* Task requirements
What is needed is an exact copy of every line from the one with "Instruction: Click the 2020年7月27日 date label" to the end of the entries below, without the pictures.
* * * * * * *
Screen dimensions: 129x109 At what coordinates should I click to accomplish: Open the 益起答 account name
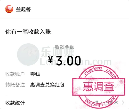click(x=23, y=9)
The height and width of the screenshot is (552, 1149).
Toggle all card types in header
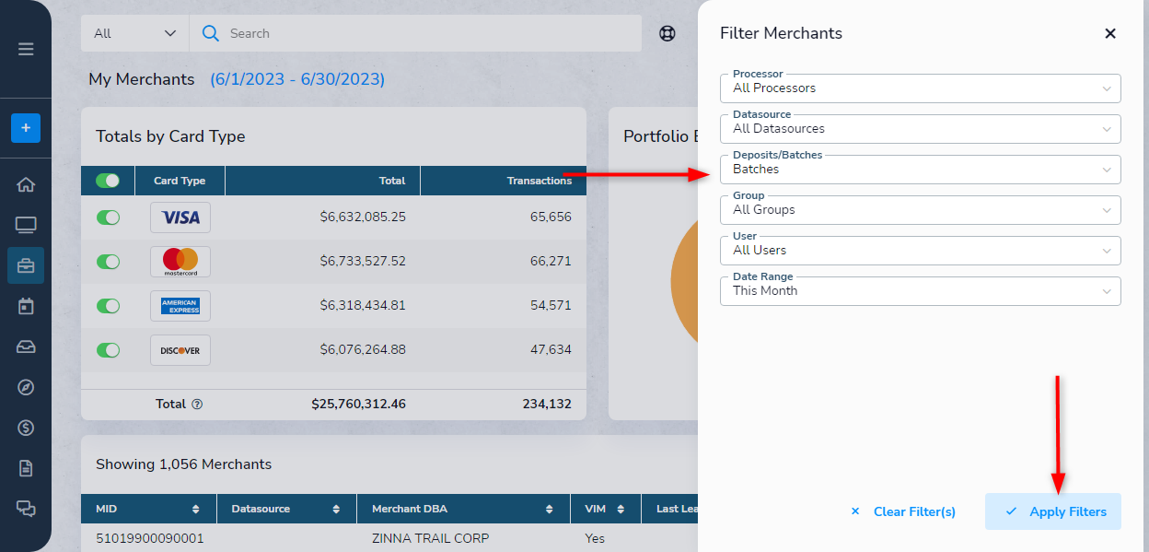108,181
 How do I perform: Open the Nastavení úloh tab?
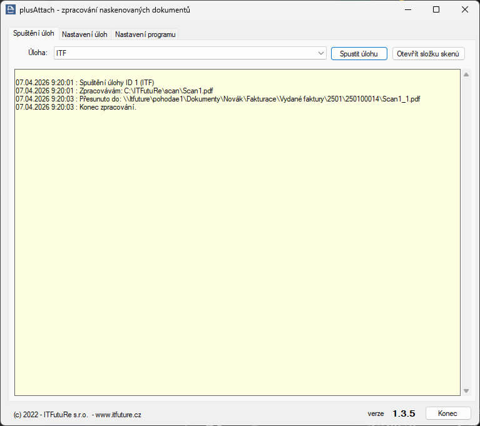coord(84,34)
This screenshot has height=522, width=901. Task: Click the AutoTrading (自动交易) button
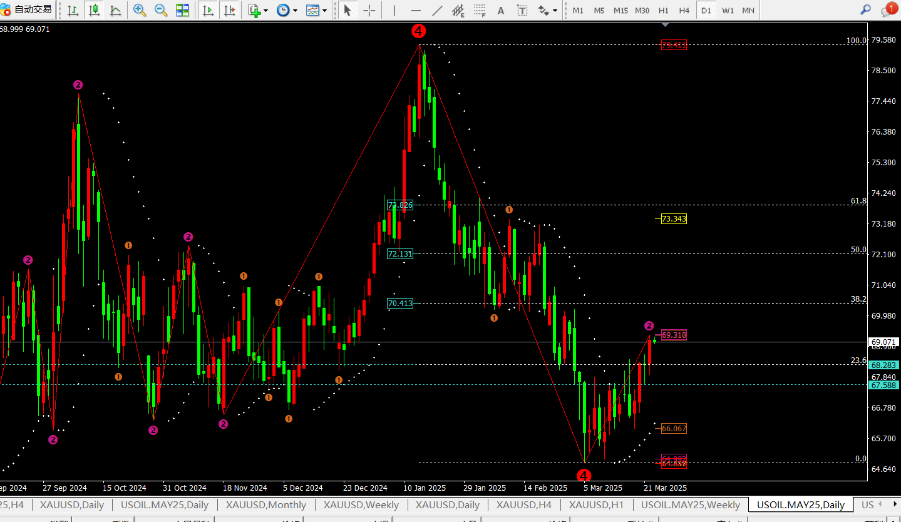point(26,10)
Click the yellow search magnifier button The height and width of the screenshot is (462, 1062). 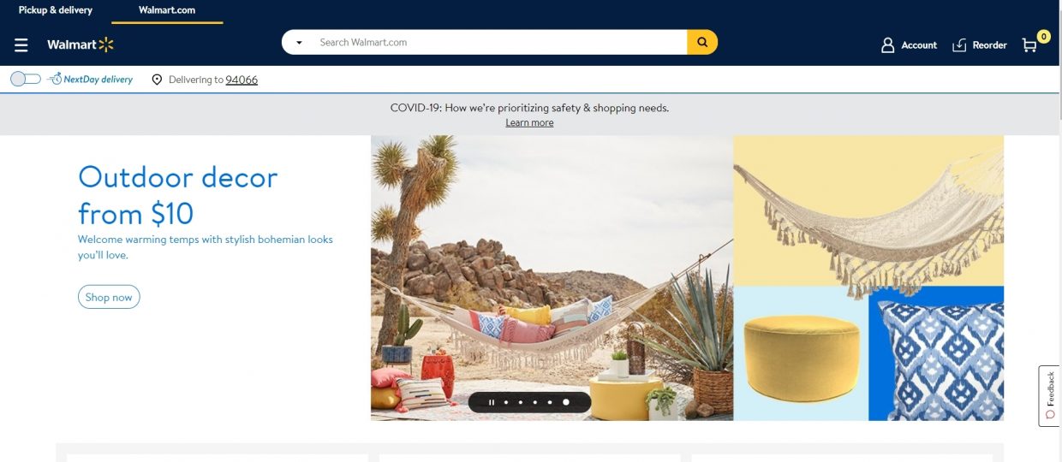coord(701,42)
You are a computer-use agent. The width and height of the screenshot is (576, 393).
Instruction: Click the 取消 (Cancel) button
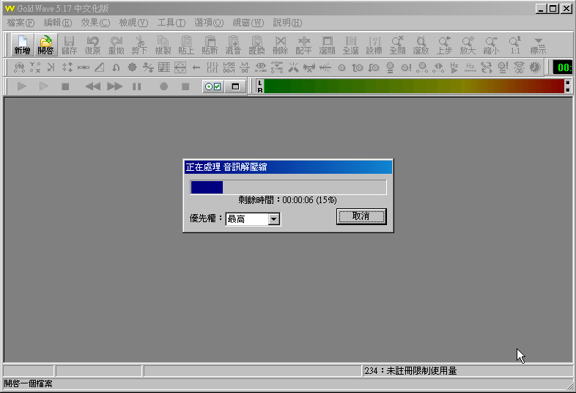click(361, 216)
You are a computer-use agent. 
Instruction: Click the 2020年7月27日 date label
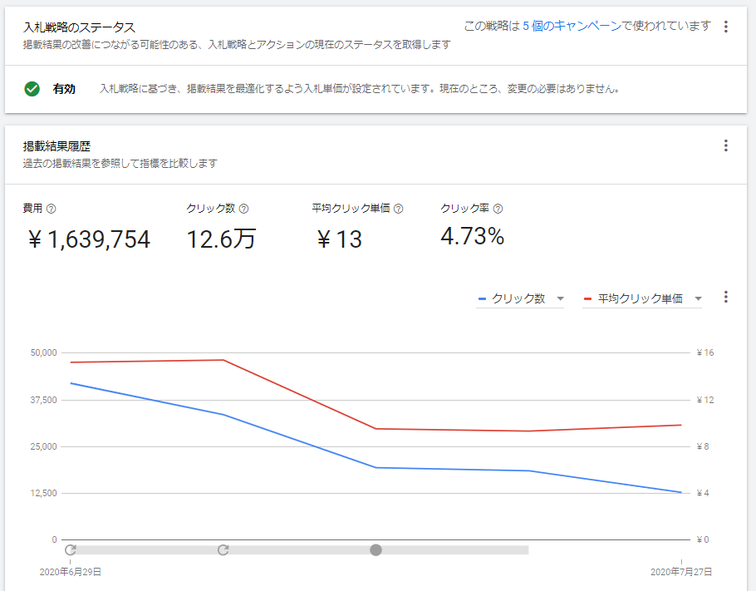680,572
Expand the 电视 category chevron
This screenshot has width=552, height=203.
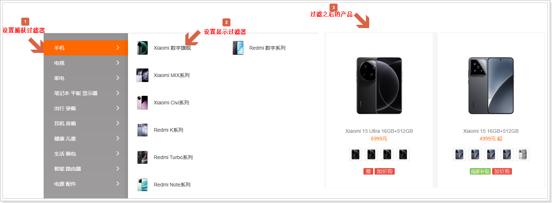point(118,63)
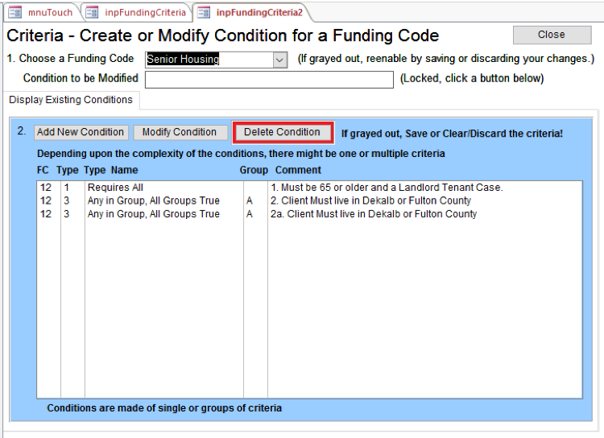
Task: Switch to the mnuTouch tab
Action: 50,12
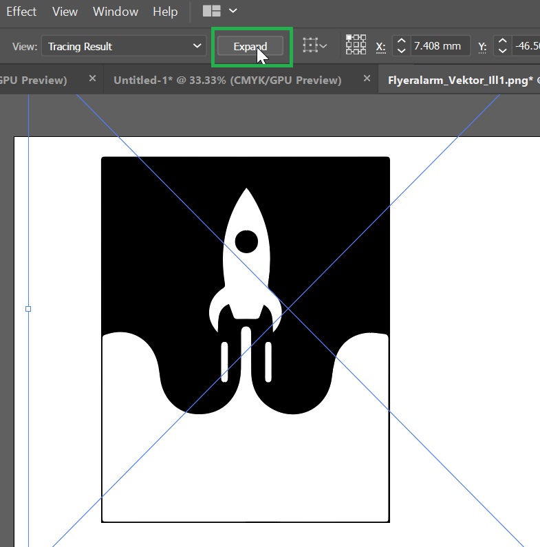
Task: Increase Y value with the up arrow
Action: (503, 41)
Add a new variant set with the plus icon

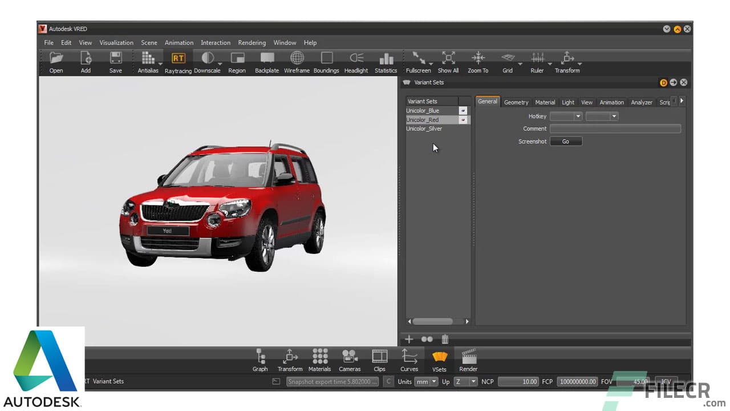coord(409,339)
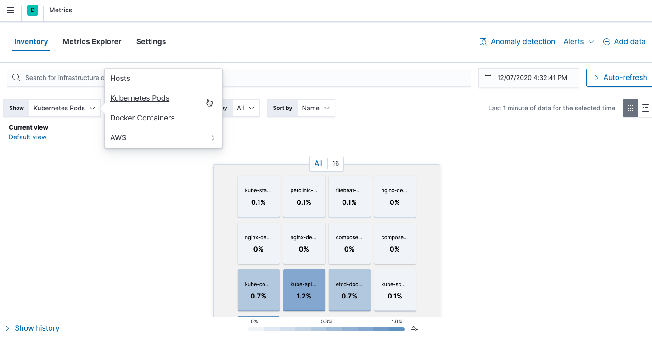This screenshot has width=652, height=338.
Task: Open the Sort by Name dropdown
Action: [x=315, y=108]
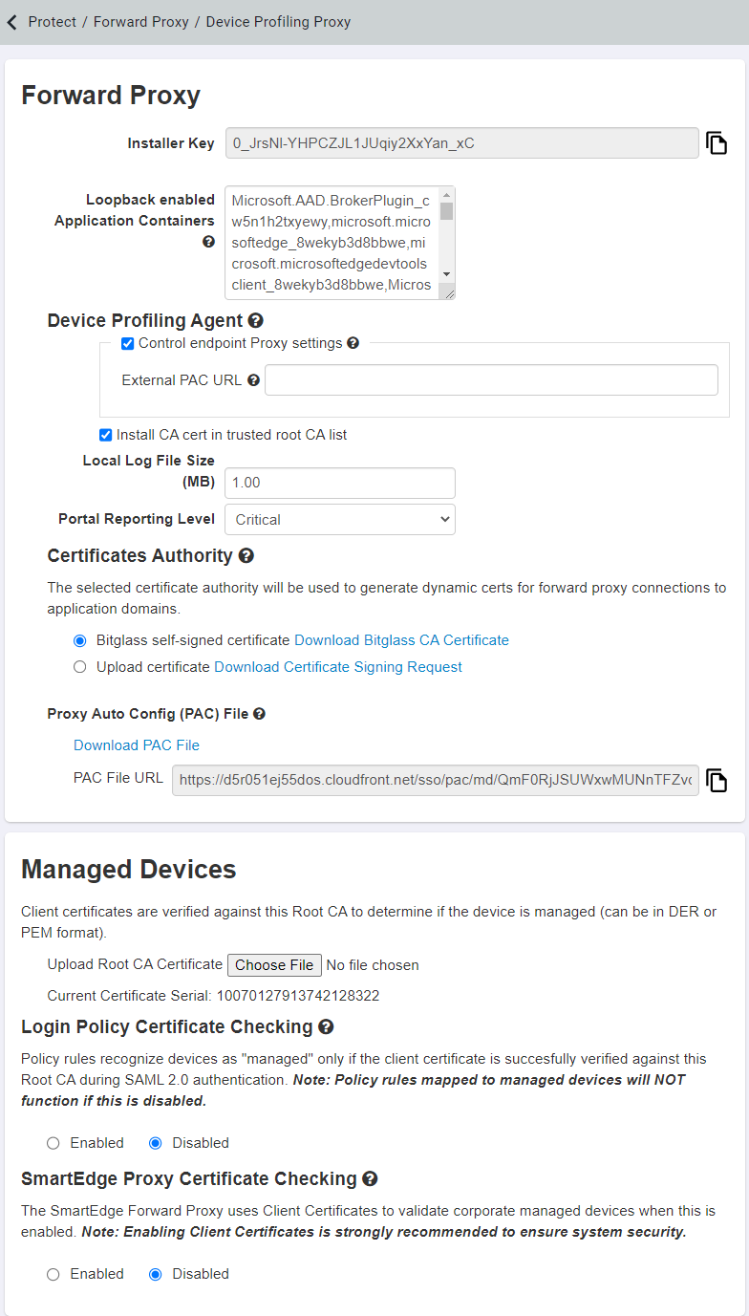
* * * * * * *
* Answer section
Instruction: Click the 2020年7月27日 date label
680,572
Expand the 电视 category chevron
This screenshot has width=552, height=203.
point(118,63)
Task: Switch to the mnuTouch tab
Action: 50,12
Task: Increase Y value with the up arrow
Action: (503, 41)
Add a new variant set with the plus icon

coord(409,339)
This screenshot has width=652, height=338.
Task: Open the Sort by Name dropdown
Action: [x=315, y=108]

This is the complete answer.